As part of the promotion of Sprocket Rocket, and the promotion of cycling skills as a fun activity for kids, many big events host Sprocket Rocket Taster Sessions, whereby children get an introduction to the cycling skills by means of an obstacle course. Every June the National Sprocket Rocket Family Cycling Festival takes place during Bike Week, with cycling activities for all ages. The zones vary from basic and advanced Sprocket Rocket skills zones to MTB, Balance Bikes and Paracycling Zones, which are run in partnership with the Irish Wheelchair Association.

With cycling being an activity that can be enjoyed by everyone, regardless of their ability, Sprocket Rocket is a programme that engages with specialist groups like Cerebral Palsy Ireland, Special Olympics Ireland and Dyspraxia Ireland, in an effort to make cycling more accessible.

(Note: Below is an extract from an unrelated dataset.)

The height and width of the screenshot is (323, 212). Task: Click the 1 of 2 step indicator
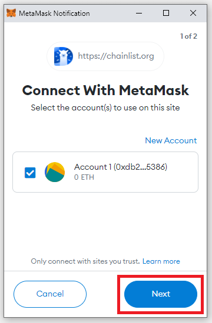[x=188, y=36]

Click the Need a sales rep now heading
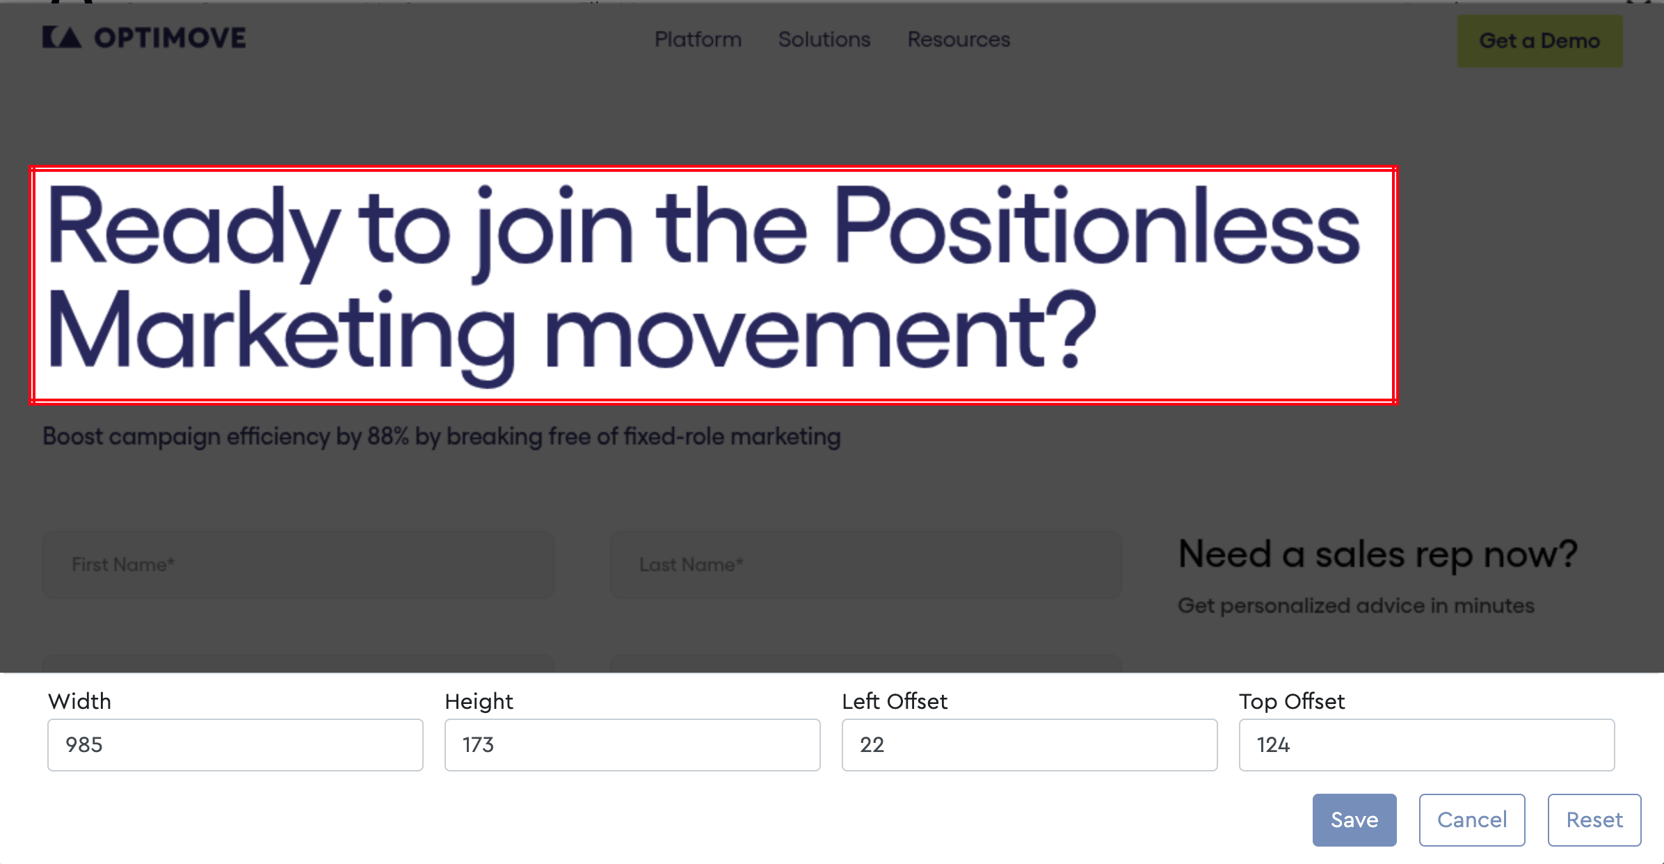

===Bike for Life (launched in 2013)===
This is a cycling programme that caters for all cyclists, from the person who has just rediscovered their bike, to riders who want to take on greater challenges. Delivered by coaches, the 10-week programme brings the cyclist on a journey of learning, where they are educated on the various skills, aspects and components of cycling in a safe environment.

Bike for Life is sponsored by the HSE, the national health authority, under their Get Ireland Active initiative, as well as receiving funding from Women in Sport. One of the aims of Bike for Life is to close the gender gap in cycling through the creation of "Meet and Spin" groups of people of similar speeds and ability. Matt Cooper from Today FM and international cyclist Caroline Ryan are the two ambassadors for the programme. At the Launch of Bike for Life last month Matt Cooper said "Bike for Life should transform how people view cycling. It's a new programme that connects people who want to improve their cycling, no matter what level they are at, and I am really happy to endorse it".

===Gearing Up Off-Road (launched in 2011)===
This is a beginner's mountain bike programme that can be delivered in a variety of ways, whether it is a 10-week programme, or run over an intensive weekend. Throughout Gearing Up Off-Road the rider is brought through various steps, learning specific MTB skills from qualified coaches and Trail Cycle Leaders. This programme can be delivered in a range of settings, from secondary school environments to adventure centres. With the main focus of Gearing Up Off-Road being on the acquisition of skills, this can be delivered in any setting, from a mountain bike trail to a field, with props to replicate the off-road environment. Every session includes a ride out after the coaching session.

===Talent Team 2020===
Youth Cycling has a strong tradition in Ireland, with riders being encouraged to participate in all disciplines to ensure they become more rounded riders.

To assist in the development of skills, knowledge and competence in young riders, the Talent Team 2020 was born. The aim of this development training and racing programme is to nurture and develop young talent at this early age, in order to produce medal winning squads at the 2020 Olympic Games.

FBD is the sponsor of the Male Talent Team 2020, which is managed by Martin O'Loughlin. Neenan Travel is the sponsor of the Female Talent Team 2020, which is managed by Orla Hendron.

Two of professional cycling's top riders in the 1980s, Sean Kelly and Stephen Roche, have had a profound effect on Irish cycling. Cycling Ireland's headquarters is called Kelly Roche House in their honour.

===Previous programmes===

====Sean Kelly Cycling Academy (2005)====
In 2005, Cycling Ireland opened the Sean Kelly Cycling Academy, a facility in Merchtem, Belgium as a base for Irish cyclists on the continent where they can gain experience of racing at a much higher standard than in they would in Ireland. It gives Irish riders access to UCI ranked events where they compete against elite professional riders. This facility was partly funded by the Irish Sports Council.

Sean Kelly remained involved in the promotion of Irish cycling by working in the management of the new Irish continental team, initially known as Sean Kelly ACLVB–M Donnelly and later as An Post–Chain Reaction.